- **What to work on**:
Write out the records that follow with every word intact.

- **Exercise materials**:
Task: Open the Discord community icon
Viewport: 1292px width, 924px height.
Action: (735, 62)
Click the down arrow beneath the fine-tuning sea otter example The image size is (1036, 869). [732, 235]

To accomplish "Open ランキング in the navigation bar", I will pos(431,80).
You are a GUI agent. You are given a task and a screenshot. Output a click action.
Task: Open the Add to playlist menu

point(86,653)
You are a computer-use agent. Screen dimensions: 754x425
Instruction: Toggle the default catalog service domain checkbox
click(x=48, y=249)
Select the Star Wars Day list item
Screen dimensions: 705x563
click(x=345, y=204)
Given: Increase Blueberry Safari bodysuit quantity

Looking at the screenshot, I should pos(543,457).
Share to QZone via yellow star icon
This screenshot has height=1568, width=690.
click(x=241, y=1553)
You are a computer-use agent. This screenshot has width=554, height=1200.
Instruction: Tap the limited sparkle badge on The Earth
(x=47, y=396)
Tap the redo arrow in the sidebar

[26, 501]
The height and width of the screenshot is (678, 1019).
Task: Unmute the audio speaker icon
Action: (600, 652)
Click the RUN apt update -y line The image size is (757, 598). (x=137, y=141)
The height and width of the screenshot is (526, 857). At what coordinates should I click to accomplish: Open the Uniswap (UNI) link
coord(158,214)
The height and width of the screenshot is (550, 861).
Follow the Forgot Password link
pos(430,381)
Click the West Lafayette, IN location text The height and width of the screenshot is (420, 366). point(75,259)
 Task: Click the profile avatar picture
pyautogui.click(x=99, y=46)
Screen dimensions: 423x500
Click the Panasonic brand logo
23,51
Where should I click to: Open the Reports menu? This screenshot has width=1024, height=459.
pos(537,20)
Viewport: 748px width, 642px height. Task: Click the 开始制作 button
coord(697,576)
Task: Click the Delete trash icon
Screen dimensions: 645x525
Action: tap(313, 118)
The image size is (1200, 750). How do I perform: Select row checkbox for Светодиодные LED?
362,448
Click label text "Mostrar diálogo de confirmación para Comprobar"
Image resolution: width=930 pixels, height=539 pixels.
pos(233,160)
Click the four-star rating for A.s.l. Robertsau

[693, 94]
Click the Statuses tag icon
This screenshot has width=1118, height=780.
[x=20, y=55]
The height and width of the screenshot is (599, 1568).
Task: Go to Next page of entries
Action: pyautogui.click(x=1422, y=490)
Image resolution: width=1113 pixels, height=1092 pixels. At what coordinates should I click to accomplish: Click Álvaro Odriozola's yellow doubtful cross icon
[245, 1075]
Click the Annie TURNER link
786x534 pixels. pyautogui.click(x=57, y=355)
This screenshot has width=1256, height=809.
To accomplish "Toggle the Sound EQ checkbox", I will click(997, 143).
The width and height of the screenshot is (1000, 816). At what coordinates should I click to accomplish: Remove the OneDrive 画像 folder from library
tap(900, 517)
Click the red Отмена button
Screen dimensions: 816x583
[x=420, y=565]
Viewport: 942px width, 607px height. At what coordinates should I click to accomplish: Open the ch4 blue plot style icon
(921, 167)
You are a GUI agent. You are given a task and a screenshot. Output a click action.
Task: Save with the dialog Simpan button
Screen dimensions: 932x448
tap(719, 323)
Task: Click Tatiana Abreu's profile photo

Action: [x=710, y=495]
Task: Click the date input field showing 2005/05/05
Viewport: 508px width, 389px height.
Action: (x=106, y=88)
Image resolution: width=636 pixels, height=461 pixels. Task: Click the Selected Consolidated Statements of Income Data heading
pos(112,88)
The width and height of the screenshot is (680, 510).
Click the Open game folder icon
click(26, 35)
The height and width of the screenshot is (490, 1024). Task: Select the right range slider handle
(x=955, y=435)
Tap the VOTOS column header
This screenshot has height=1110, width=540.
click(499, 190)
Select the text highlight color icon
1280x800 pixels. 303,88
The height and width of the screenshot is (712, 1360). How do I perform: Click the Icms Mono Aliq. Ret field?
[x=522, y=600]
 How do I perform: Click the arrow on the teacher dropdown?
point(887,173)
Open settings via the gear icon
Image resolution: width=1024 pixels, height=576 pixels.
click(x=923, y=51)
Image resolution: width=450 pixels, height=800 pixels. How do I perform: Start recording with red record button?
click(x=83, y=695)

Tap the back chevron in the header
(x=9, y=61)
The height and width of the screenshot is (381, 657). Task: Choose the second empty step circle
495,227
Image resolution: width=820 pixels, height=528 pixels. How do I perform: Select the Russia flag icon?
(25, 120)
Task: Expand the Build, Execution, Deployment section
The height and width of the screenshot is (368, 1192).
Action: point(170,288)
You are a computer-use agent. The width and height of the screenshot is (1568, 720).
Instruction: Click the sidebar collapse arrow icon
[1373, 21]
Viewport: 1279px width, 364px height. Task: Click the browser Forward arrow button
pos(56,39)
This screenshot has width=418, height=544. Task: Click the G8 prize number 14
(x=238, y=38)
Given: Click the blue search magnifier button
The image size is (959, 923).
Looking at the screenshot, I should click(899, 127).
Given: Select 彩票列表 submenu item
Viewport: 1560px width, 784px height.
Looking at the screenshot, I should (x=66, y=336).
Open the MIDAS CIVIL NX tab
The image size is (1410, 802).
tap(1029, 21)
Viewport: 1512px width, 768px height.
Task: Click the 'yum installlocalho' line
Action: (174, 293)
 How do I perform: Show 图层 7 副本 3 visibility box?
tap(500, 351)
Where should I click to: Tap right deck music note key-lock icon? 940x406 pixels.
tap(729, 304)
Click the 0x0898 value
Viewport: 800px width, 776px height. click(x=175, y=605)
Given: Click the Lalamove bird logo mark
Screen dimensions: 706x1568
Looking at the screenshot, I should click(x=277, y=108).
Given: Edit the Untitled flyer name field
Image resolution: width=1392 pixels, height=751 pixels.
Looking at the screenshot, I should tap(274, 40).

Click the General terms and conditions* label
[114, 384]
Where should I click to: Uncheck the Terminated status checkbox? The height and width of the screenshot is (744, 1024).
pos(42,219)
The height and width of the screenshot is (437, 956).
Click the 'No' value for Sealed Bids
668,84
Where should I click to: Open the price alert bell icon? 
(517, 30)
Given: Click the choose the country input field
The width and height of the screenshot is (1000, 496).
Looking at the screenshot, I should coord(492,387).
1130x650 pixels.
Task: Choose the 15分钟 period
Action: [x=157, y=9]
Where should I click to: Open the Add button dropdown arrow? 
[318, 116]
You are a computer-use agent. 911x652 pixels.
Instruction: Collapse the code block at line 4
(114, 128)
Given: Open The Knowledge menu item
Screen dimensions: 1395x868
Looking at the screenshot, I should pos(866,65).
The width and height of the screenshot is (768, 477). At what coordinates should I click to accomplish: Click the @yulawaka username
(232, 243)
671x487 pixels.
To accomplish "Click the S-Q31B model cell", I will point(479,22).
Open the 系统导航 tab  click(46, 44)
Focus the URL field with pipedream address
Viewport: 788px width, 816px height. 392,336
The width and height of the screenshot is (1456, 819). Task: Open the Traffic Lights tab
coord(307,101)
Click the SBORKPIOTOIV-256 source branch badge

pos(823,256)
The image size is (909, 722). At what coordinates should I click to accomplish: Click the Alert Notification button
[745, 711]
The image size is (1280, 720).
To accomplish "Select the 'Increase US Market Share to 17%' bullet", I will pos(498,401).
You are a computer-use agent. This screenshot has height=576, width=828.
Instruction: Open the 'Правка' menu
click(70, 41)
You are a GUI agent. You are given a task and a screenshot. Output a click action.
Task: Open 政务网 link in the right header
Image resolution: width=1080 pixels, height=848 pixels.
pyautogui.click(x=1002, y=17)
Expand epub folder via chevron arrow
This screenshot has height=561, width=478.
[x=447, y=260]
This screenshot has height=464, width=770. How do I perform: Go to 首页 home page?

- **Task output**:
Task: Open the Discord community icon
Viewport: 1292px width, 924px height.
Action: (735, 62)
Click the down arrow beneath the fine-tuning sea otter example The image size is (1036, 869). [732, 235]

To accomplish "Open ランキング in the navigation bar", I will pos(431,80).
You are a GUI agent. You are given a task and a screenshot. Output a click action.
Task: Open the Add to playlist menu

point(86,653)
You are a computer-use agent. Screen dimensions: 754x425
Instruction: Toggle the default catalog service domain checkbox
click(x=48, y=249)
Select the Star Wars Day list item
Screen dimensions: 705x563
click(x=345, y=204)
Given: Increase Blueberry Safari bodysuit quantity

Looking at the screenshot, I should pos(543,457).
Share to QZone via yellow star icon
This screenshot has height=1568, width=690.
click(x=241, y=1553)
You are a computer-use agent. This screenshot has width=554, height=1200.
Instruction: Tap the limited sparkle badge on The Earth
(x=47, y=396)
Tap the redo arrow in the sidebar

[26, 501]
The height and width of the screenshot is (678, 1019).
Task: Unmute the audio speaker icon
Action: (600, 652)
Click the RUN apt update -y line The image size is (757, 598). (x=137, y=141)
The height and width of the screenshot is (526, 857). At what coordinates should I click to accomplish: Open the Uniswap (UNI) link
coord(158,214)
The height and width of the screenshot is (550, 861).
Follow the Forgot Password link
pos(430,381)
Click the West Lafayette, IN location text The height and width of the screenshot is (420, 366). point(75,259)
 Task: Click the profile avatar picture
pyautogui.click(x=99, y=46)
Screen dimensions: 423x500
Click the Panasonic brand logo
23,51
Where should I click to: Open the Reports menu? This screenshot has width=1024, height=459.
pos(537,20)
Viewport: 748px width, 642px height. Task: Click the 开始制作 button
coord(697,576)
Task: Click the Delete trash icon
Screen dimensions: 645x525
Action: tap(313, 118)
The image size is (1200, 750). How do I perform: Select row checkbox for Светодиодные LED?
362,448
Click label text "Mostrar diálogo de confirmación para Comprobar"
Image resolution: width=930 pixels, height=539 pixels.
pos(233,160)
Click the four-star rating for A.s.l. Robertsau

[693, 94]
Click the Statuses tag icon
This screenshot has width=1118, height=780.
[x=20, y=55]
The height and width of the screenshot is (599, 1568).
Task: Go to Next page of entries
Action: pyautogui.click(x=1422, y=490)
Image resolution: width=1113 pixels, height=1092 pixels. At what coordinates should I click to accomplish: Click Álvaro Odriozola's yellow doubtful cross icon
[245, 1075]
Click the Annie TURNER link
786x534 pixels. pyautogui.click(x=57, y=355)
This screenshot has width=1256, height=809.
To accomplish "Toggle the Sound EQ checkbox", I will click(997, 143).
The width and height of the screenshot is (1000, 816). At what coordinates should I click to accomplish: Remove the OneDrive 画像 folder from library
tap(900, 517)
Click the red Отмена button
Screen dimensions: 816x583
[x=420, y=565]
Viewport: 942px width, 607px height. At what coordinates should I click to accomplish: Open the ch4 blue plot style icon
(921, 167)
You are a GUI agent. You are given a task and a screenshot. Output a click action.
Task: Save with the dialog Simpan button
Screen dimensions: 932x448
tap(719, 323)
Task: Click Tatiana Abreu's profile photo

Action: [x=710, y=495]
Task: Click the date input field showing 2005/05/05
Viewport: 508px width, 389px height.
Action: (x=106, y=88)
Image resolution: width=636 pixels, height=461 pixels. Task: Click the Selected Consolidated Statements of Income Data heading
pos(112,88)
The width and height of the screenshot is (680, 510).
Click the Open game folder icon
click(26, 35)
The height and width of the screenshot is (490, 1024). Task: Select the right range slider handle
(x=955, y=435)
Tap the VOTOS column header
This screenshot has height=1110, width=540.
click(499, 190)
Select the text highlight color icon
1280x800 pixels. 303,88
The height and width of the screenshot is (712, 1360). How do I perform: Click the Icms Mono Aliq. Ret field?
[x=522, y=600]
 How do I perform: Click the arrow on the teacher dropdown?
point(887,173)
Open settings via the gear icon
Image resolution: width=1024 pixels, height=576 pixels.
click(x=923, y=51)
Image resolution: width=450 pixels, height=800 pixels. How do I perform: Start recording with red record button?
click(x=83, y=695)

Tap the back chevron in the header
(x=9, y=61)
The height and width of the screenshot is (381, 657). Task: Choose the second empty step circle
495,227
Image resolution: width=820 pixels, height=528 pixels. How do I perform: Select the Russia flag icon?
(25, 120)
Task: Expand the Build, Execution, Deployment section
The height and width of the screenshot is (368, 1192).
Action: point(170,288)
You are a computer-use agent. The width and height of the screenshot is (1568, 720).
Instruction: Click the sidebar collapse arrow icon
[1373, 21]
Viewport: 1279px width, 364px height. Task: Click the browser Forward arrow button
pos(56,39)
This screenshot has width=418, height=544. Task: Click the G8 prize number 14
(x=238, y=38)
Given: Click the blue search magnifier button
The image size is (959, 923).
Looking at the screenshot, I should click(899, 127).
Given: Select 彩票列表 submenu item
Viewport: 1560px width, 784px height.
Looking at the screenshot, I should (x=66, y=336).
Open the MIDAS CIVIL NX tab
The image size is (1410, 802).
tap(1029, 21)
Viewport: 1512px width, 768px height.
Task: Click the 'yum installlocalho' line
Action: (174, 293)
 How do I perform: Show 图层 7 副本 3 visibility box?
tap(500, 351)
Where should I click to: Tap right deck music note key-lock icon? 940x406 pixels.
tap(729, 304)
Click the 0x0898 value
Viewport: 800px width, 776px height. click(x=175, y=605)
Given: Click the Lalamove bird logo mark
Screen dimensions: 706x1568
Looking at the screenshot, I should click(x=277, y=108).
Given: Edit the Untitled flyer name field
Image resolution: width=1392 pixels, height=751 pixels.
Looking at the screenshot, I should tap(274, 40).

Click the General terms and conditions* label
[114, 384]
Where should I click to: Uncheck the Terminated status checkbox? The height and width of the screenshot is (744, 1024).
pos(42,219)
The height and width of the screenshot is (437, 956).
Click the 'No' value for Sealed Bids
668,84
Where should I click to: Open the price alert bell icon? 
(517, 30)
Given: Click the choose the country input field
The width and height of the screenshot is (1000, 496).
Looking at the screenshot, I should coord(492,387).
1130x650 pixels.
Task: Choose the 15分钟 period
Action: [x=157, y=9]
Where should I click to: Open the Add button dropdown arrow? 
[318, 116]
You are a computer-use agent. 911x652 pixels.
Instruction: Collapse the code block at line 4
(114, 128)
Given: Open The Knowledge menu item
Screen dimensions: 1395x868
Looking at the screenshot, I should pos(866,65).
The width and height of the screenshot is (768, 477). At what coordinates should I click to accomplish: Click the @yulawaka username
(232, 243)
671x487 pixels.
To accomplish "Click the S-Q31B model cell", I will point(479,22).
Open the 系统导航 tab  click(46, 44)
Focus the URL field with pipedream address
Viewport: 788px width, 816px height. 392,336
The width and height of the screenshot is (1456, 819). Task: Open the Traffic Lights tab
coord(307,101)
Click the SBORKPIOTOIV-256 source branch badge

pos(823,256)
The image size is (909, 722). At what coordinates should I click to accomplish: Click the Alert Notification button
[745, 711]
The image size is (1280, 720).
To accomplish "Select the 'Increase US Market Share to 17%' bullet", I will pos(498,401).
You are a computer-use agent. This screenshot has height=576, width=828.
Instruction: Open the 'Правка' menu
click(70, 41)
You are a GUI agent. You are given a task and a screenshot. Output a click action.
Task: Open 政务网 link in the right header
Image resolution: width=1080 pixels, height=848 pixels.
pyautogui.click(x=1002, y=17)
Expand epub folder via chevron arrow
This screenshot has height=561, width=478.
[x=447, y=260]
This screenshot has height=464, width=770. How do I perform: Go to 首页 home page?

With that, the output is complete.